Problem to work on: The TransformerDecoder comparison below contains a table. List every input that the table marks as different between PyTorch and MindSpore.

Text extract:

Differences between torch.nn.TransformerDecoder and mindspore.nn.TransformerDecoder
torch.nn.TransformerDecoder
class torch.nn.TransformerDecoder(
decoder_layer,
num_layers,
norm=None
)(tgt, memory, tgt_mask=None, memory_mask=None, tgt_key_padding_mask=None, memory_key_padding_mask=None)
For more information, see torch.nn.TransformerDecoder.
mindspore.nn.TransformerDecoder
class mindspore.nn.TransformerDecoder(
decoder_layer,
num_layers,
norm=None
)(tgt, memory, tgt_mask=None, memory_mask=None, tgt_key_padding_mask=None, memory_key_padding_mask=None)
For more information, see mindspore.nn.TransformerDecoder.
Differences
The code implementation and parameter update logic of mindspore.nn.TransformerDecoder
optimizer is mostly the same with torch.nn.TransformerDecoder
.
Categories |
Subcategories |
PyTorch |
MindSpore |
Difference |
---|---|---|---|---|
Parameters |
Parameter 1 |
decoder_layer |
decoder_layer |
Consistent function |
Parameter 2 |
num_layers |
num_layers |
Consistent function |
|
Parameter 3 |
norm |
norm |
Consistent function |
|
Input |
Input 1 |
tgt |
tgt |
Consistent function |
Input 2 |
memory |
memory |
Consistent function |
|
Input 3 |
tgt_mask |
tgt_mask |
In MindSpore, dtype can be set as float or bool Tensor; in Pytorch dtype can be set as float, byte or bool Tensor. |
|
Input 4 |
memory_mask |
memory_mask |
In MindSpore, dtype can be set as float or bool Tensor; in Pytorch dtype can be set as float, byte or bool Tensor. |
|
Input 5 |
tgt_key_padding_mask |
tgt_key_padding_mask |
In MindSpore, dtype can be set as float or bool Tensor; in Pytorch dtype can be set as byte or bool Tensor. |
|
Input 6 |
memory_key_padding_mask |
memory_key_padding_mask |
In MindSpore, dtype can be set as float or bool Tensor; in Pytorch dtype can be set as byte or bool Tensor. |
Code Example
# PyTorch
import torch
from torch import nn
decoder_layer = nn.TransformerDecoderLayer(d_model=512, nhead=8)
transformer_decoder = nn.TransformerDecoder(decoder_layer, num_layers=6)
memory = torch.rand(10, 32, 512)
tgt = torch.rand(20, 32, 512)
out = transformer_decoder(tgt, memory)
print(out.shape)
#torch.Size([20, 32, 512])
# MindSpore
import mindspore as ms
import numpy as np
decoder_layer = ms.nn.TransformerDecoderLayer(d_model=512, nhead=8)
transformer_decoder = ms.nn.TransformerDecoder(decoder_layer, num_layers=6)
memory = ms.Tensor(np.random.rand(10, 32, 512), ms.float32)
tgt = ms.Tensor(np.random.rand(20, 32, 512), ms.float32)
out = transformer_decoder(tgt, memory)
print(out.shape)
#(20, 32, 512)

Stored data:
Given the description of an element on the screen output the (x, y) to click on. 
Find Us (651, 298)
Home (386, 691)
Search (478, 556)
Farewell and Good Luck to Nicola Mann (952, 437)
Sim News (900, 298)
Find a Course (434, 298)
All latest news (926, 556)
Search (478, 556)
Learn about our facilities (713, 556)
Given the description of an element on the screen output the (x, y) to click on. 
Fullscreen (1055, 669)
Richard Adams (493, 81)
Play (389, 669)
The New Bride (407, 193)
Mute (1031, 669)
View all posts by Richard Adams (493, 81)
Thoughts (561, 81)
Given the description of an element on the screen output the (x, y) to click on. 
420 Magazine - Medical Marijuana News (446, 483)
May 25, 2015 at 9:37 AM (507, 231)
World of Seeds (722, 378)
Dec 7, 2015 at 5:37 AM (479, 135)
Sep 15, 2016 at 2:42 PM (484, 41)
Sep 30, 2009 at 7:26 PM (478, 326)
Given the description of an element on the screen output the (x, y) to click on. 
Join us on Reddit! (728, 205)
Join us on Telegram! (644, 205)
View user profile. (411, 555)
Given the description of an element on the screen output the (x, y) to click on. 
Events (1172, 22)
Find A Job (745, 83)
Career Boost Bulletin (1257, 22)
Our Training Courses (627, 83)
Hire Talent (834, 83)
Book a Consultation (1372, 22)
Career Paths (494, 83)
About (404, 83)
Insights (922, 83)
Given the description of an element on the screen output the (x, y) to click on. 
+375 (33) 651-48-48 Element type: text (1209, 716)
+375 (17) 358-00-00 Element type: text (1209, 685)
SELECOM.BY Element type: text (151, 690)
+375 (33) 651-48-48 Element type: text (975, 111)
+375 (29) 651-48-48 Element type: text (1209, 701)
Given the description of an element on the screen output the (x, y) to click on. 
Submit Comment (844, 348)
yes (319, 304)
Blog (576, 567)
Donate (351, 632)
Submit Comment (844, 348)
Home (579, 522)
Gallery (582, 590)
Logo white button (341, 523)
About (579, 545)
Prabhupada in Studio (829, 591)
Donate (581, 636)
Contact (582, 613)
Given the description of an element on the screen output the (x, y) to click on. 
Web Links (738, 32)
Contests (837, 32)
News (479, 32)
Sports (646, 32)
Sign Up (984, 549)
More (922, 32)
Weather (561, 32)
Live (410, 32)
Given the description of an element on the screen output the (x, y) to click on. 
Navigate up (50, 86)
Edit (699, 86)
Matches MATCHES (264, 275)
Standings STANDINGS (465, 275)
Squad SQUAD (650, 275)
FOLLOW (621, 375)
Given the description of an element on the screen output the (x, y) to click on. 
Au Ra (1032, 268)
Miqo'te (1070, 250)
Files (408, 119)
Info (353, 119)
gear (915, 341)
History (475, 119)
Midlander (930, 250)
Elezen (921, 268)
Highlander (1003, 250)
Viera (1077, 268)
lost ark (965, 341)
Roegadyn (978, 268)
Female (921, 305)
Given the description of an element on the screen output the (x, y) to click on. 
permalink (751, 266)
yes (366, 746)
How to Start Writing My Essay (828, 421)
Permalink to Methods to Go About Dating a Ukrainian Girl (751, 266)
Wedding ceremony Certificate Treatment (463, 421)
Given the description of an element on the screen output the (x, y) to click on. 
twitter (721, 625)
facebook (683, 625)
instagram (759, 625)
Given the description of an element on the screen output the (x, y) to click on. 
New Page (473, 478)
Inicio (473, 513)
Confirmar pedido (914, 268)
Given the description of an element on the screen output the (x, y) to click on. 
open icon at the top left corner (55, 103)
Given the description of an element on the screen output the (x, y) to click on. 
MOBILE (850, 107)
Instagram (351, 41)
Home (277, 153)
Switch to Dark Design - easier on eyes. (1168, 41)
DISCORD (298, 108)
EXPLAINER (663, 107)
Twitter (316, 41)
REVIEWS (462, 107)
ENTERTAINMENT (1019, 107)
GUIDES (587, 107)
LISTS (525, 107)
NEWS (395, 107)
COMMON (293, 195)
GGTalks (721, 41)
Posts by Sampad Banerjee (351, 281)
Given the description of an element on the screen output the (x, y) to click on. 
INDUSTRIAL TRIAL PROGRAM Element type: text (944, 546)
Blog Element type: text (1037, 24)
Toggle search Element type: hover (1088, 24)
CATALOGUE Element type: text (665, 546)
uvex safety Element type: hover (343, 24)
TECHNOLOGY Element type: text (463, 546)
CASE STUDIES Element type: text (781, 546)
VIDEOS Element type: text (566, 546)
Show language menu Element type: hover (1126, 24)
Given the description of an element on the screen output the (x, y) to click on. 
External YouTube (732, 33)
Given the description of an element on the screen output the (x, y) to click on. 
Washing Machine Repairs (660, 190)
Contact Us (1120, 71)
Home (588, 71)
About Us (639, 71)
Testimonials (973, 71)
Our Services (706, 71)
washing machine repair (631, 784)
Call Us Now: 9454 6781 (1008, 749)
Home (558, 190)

Output: tgt_mask, memory_mask, tgt_key_padding_mask, memory_key_padding_mask